The respondent denied that the coal underlying the cemetery was mined in 1920. It was then incumbent upon the petitioner to prove this point as the first step to entitle it to the deduction of $4,500. Only one witness was called — the president of the petitioner. On direct examination he said that the coal was mined in 1920, but on cross examination, as to the year, he used such phrases as “ I am not positive about it”; “We are not absolutely positive about that”; and, finally, “ I am pretty sure that it was.” Such doubtful statements do not convince us that the coal was mined in 1920.
We, therefore, must approve the determination of the Commissioner on this point over any contention which the petitioner might advance.
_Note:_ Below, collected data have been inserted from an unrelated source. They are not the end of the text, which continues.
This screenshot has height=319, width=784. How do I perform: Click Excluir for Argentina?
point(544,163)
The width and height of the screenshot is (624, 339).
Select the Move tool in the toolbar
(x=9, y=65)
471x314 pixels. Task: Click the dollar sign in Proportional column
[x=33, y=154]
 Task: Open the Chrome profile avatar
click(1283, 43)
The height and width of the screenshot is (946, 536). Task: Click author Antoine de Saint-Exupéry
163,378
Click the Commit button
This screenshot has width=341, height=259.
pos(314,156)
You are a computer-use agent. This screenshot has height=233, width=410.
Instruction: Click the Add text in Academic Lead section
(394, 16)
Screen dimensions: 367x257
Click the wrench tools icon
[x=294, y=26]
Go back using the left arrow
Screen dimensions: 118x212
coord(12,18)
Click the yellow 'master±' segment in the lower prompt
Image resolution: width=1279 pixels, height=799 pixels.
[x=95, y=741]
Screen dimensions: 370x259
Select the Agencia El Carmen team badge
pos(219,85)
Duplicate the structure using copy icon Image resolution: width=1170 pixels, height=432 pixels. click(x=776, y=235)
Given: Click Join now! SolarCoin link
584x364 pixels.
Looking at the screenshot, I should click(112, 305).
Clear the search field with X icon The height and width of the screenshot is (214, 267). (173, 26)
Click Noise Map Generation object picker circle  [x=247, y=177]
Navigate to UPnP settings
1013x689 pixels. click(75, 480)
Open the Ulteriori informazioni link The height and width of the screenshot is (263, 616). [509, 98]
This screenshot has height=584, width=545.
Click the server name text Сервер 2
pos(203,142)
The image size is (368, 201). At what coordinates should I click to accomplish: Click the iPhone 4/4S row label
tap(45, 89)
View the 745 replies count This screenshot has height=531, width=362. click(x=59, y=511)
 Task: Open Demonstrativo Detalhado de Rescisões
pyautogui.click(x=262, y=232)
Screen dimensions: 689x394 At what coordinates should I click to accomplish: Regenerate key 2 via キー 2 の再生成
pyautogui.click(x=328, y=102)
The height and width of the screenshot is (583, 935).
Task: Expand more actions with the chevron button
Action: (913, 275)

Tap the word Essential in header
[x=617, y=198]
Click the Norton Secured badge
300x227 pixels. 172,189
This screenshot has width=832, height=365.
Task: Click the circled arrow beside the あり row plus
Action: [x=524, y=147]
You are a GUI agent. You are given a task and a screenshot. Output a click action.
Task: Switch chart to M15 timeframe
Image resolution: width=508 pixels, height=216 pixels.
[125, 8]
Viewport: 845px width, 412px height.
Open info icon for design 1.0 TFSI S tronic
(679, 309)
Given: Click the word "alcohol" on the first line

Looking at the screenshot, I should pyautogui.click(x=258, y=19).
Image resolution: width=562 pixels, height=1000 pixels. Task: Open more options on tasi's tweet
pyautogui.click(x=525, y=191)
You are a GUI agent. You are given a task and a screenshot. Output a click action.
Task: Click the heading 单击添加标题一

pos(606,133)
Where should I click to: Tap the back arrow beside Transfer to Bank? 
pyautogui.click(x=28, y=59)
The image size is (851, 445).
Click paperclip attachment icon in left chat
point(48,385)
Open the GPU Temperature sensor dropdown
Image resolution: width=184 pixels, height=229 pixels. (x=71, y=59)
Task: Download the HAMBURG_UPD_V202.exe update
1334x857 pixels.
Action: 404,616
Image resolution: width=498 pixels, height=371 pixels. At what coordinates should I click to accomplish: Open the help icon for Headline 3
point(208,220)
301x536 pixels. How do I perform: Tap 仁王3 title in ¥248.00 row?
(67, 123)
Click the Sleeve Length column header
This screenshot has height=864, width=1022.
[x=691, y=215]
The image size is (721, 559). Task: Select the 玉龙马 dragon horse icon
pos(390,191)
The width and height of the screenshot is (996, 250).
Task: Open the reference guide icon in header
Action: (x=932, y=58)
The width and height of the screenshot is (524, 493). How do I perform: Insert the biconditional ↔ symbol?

If we were satisfied, and we are not, that the entire amount, or a definite part of it, represented cost of goods sold, it would not be a question of deduction, but rather a question of reducing the income reported for the year in which the coal was mined by an amount which never should have been included in that income. But we can not do this in the present case, if for no other reason than that we do not know the year in which the coal was mined.
The amount is not deductible under section 234(a)(1), since we know that for income-tax purposes the petitioner neither paid nor incurred the amount in the year 1920, for in that year it did not know it had mined another’s coal. Neither is it deductible as a loss in 1920, under section 234(a). Appeal of New Process Cork Co., 3 B. T. A. 1339; Appeal of Bump Confectionery Co., 4 B. T. A. 50; Appeal of Hamler Coal Co., 4 B. T. A. 947. See also Malleable Iron Range Co. v. United States, 62 Ct. Cls. 425.

Judgment will be entered in accordance with the foregoing opinion on notice of 15 days, under Rule 50.

Phillips concurs in the result only.